Below are the records; print exactly the lines from the one with "Given: Click the 1.36655 price axis label" through the last, both included, and leave the pictures out.

——————————

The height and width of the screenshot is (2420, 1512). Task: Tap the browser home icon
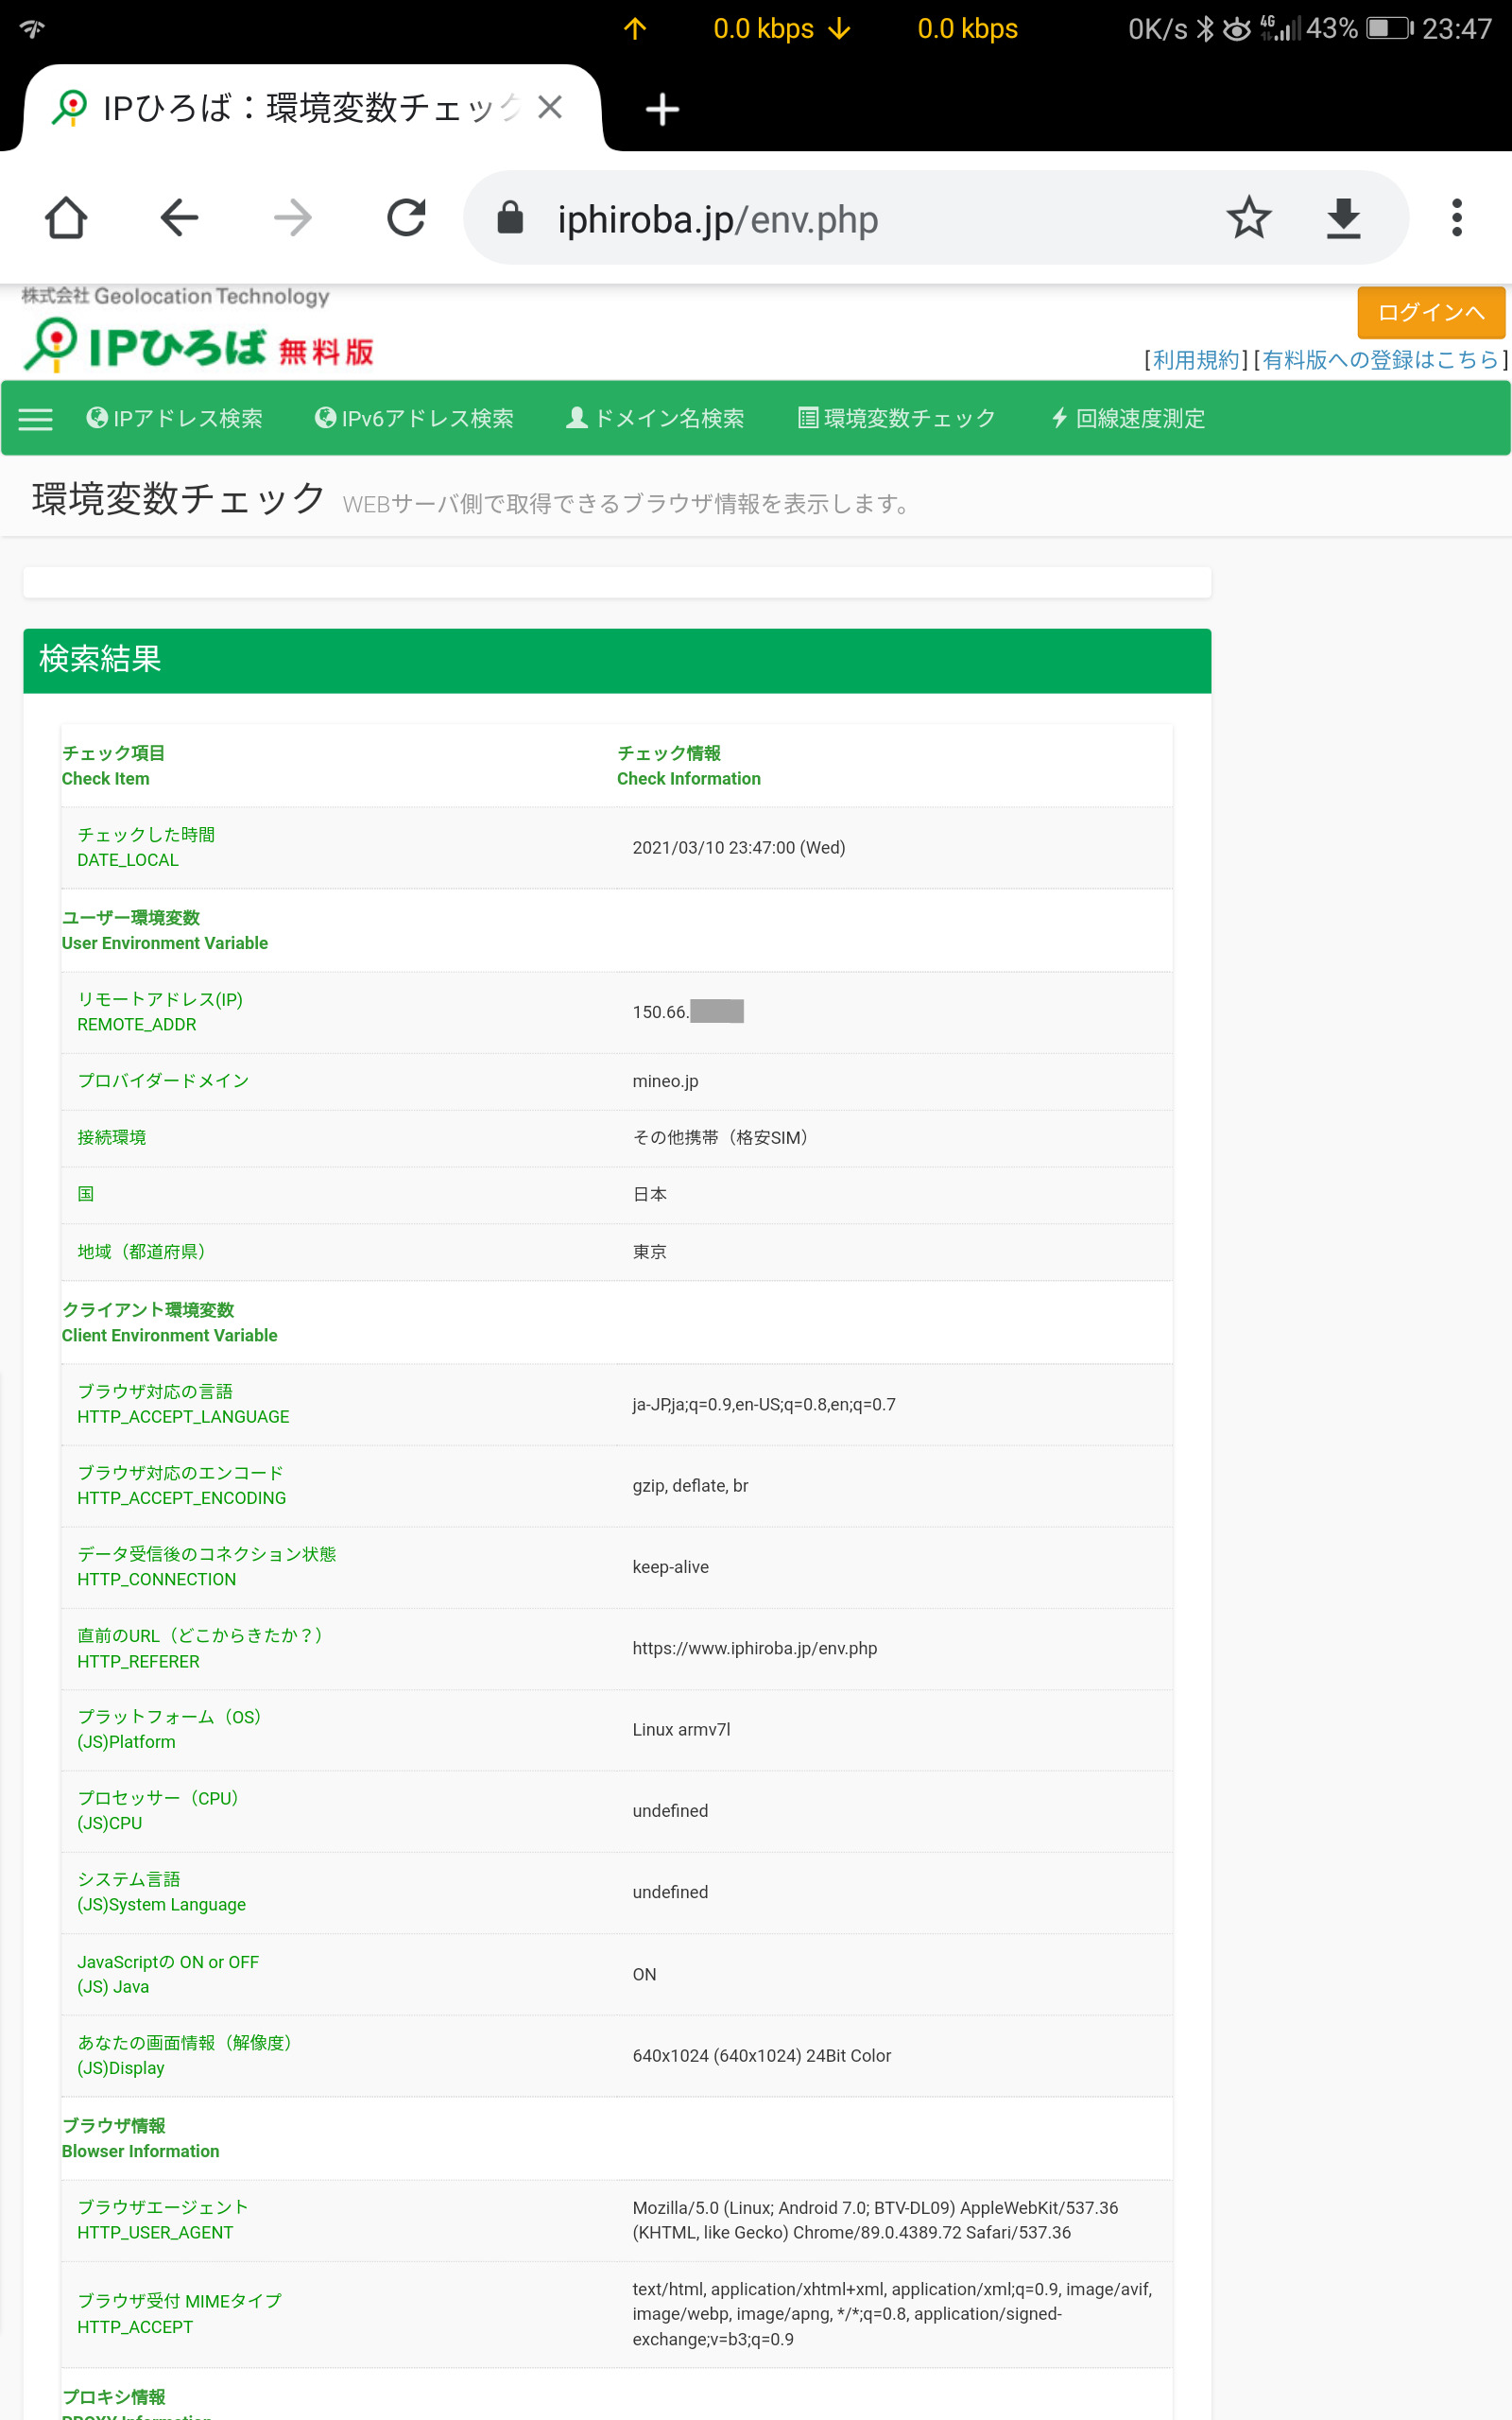point(66,218)
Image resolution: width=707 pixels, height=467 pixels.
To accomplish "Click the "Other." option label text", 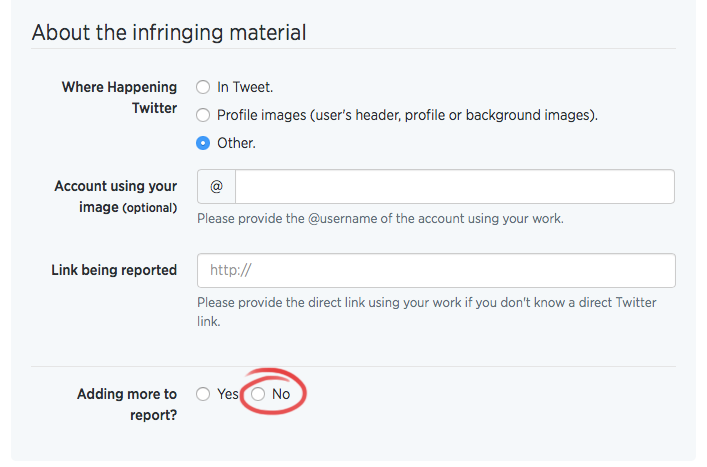I will coord(236,143).
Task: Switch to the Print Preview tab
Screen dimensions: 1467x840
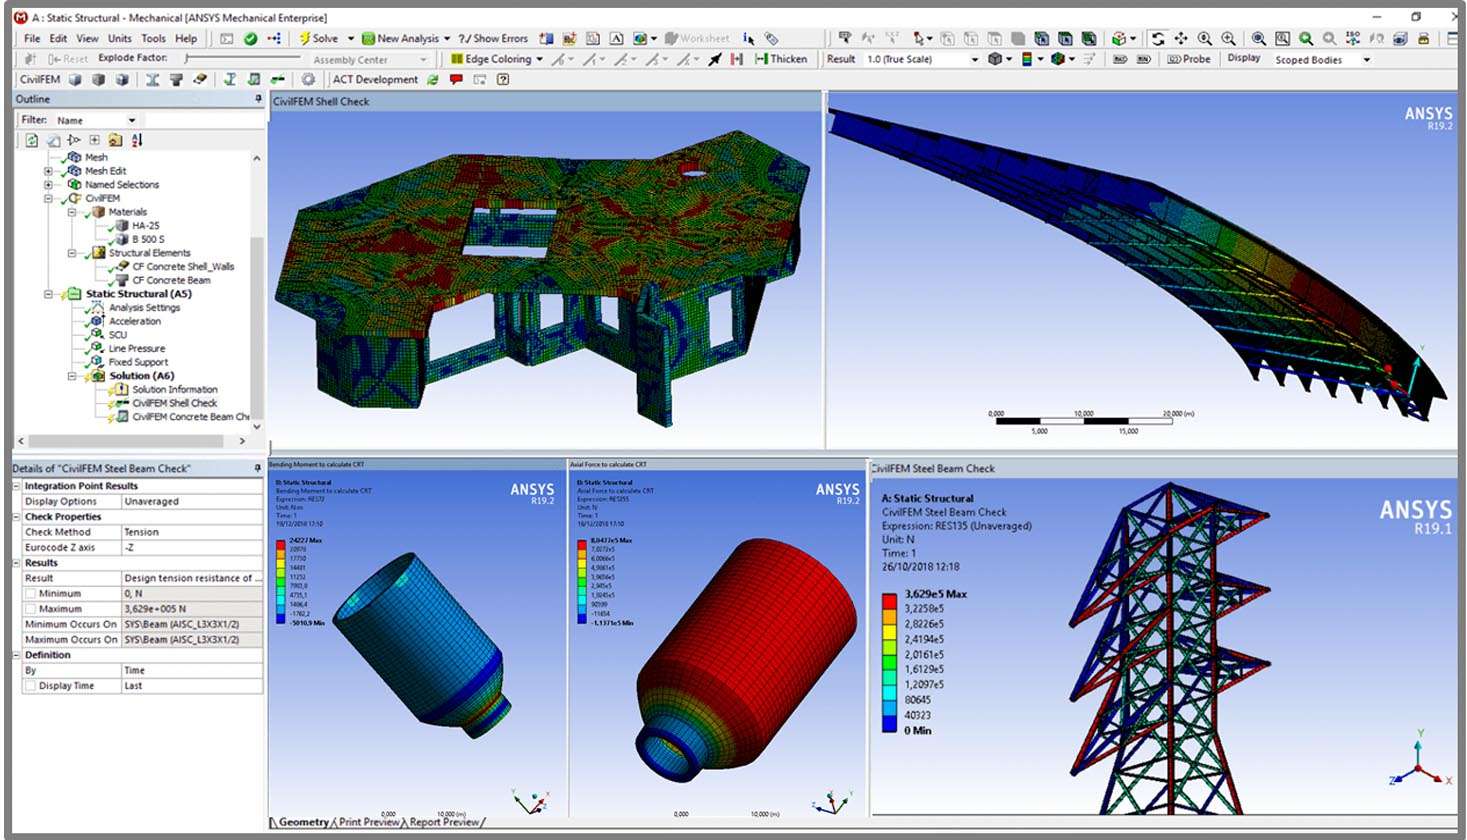Action: click(368, 822)
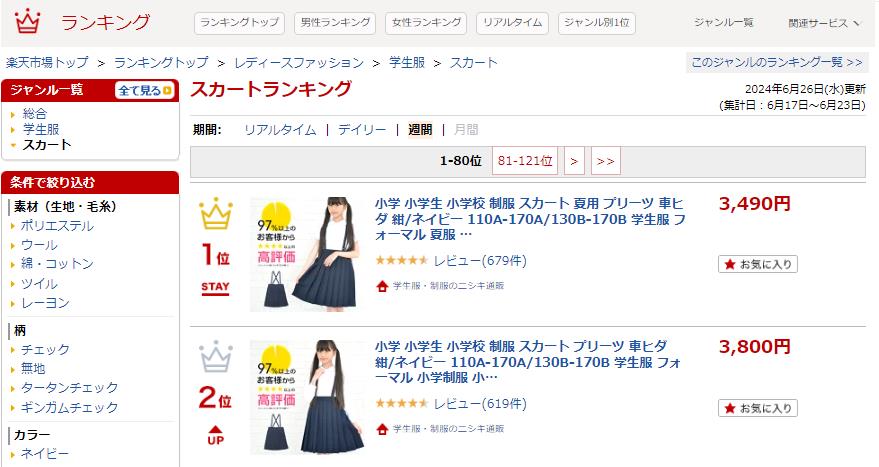This screenshot has width=879, height=467.
Task: Filter by ポリエステル material
Action: pos(57,226)
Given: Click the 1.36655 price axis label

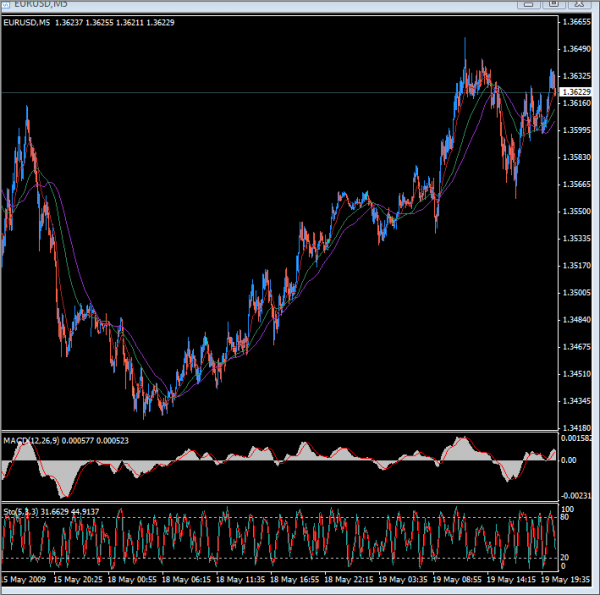Looking at the screenshot, I should [x=576, y=22].
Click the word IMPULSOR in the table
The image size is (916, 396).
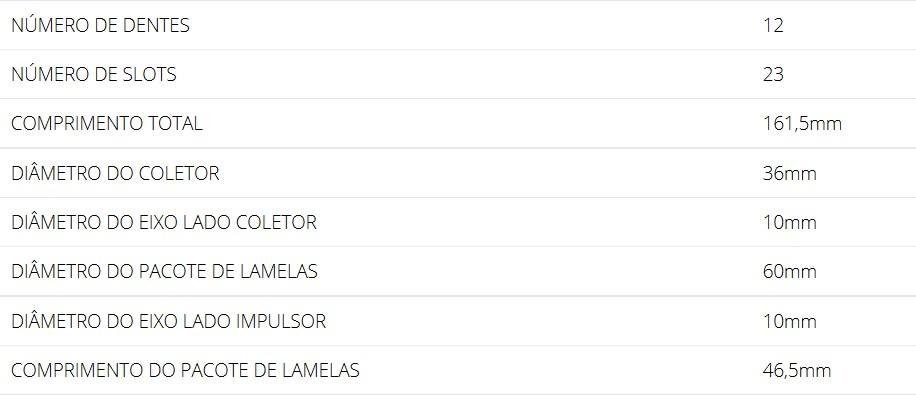(x=281, y=321)
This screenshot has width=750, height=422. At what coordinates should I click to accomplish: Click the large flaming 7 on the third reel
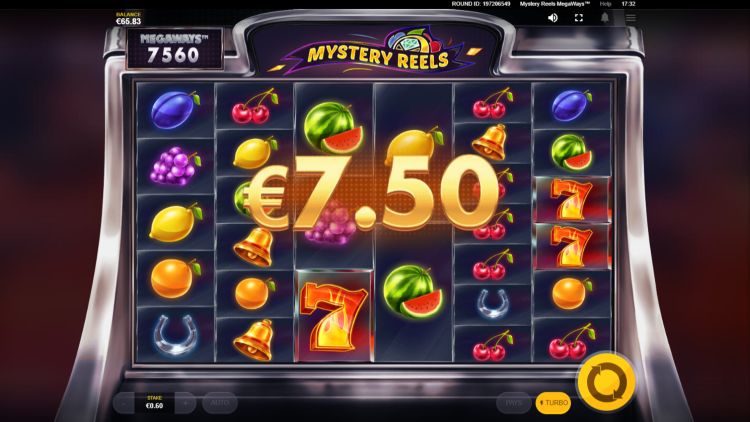[x=334, y=316]
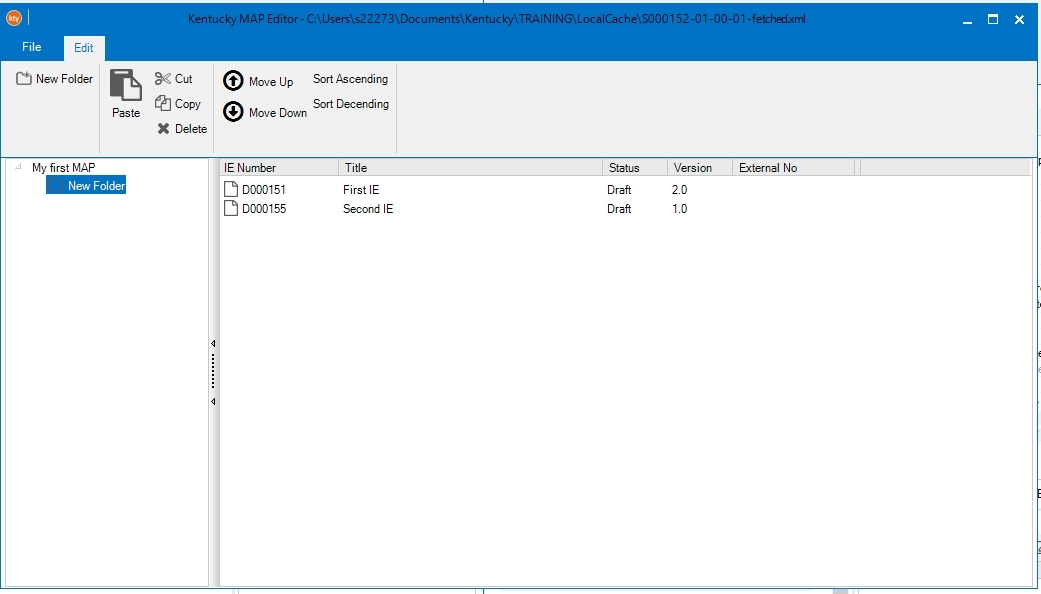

——————————

Result ::
Given: Click the 1.36655 price axis label

Looking at the screenshot, I should [x=576, y=22].
Click the word IMPULSOR in the table
The image size is (916, 396).
(x=281, y=321)
This screenshot has width=750, height=422. At what coordinates should I click to accomplish: Click the large flaming 7 on the third reel
[x=334, y=316]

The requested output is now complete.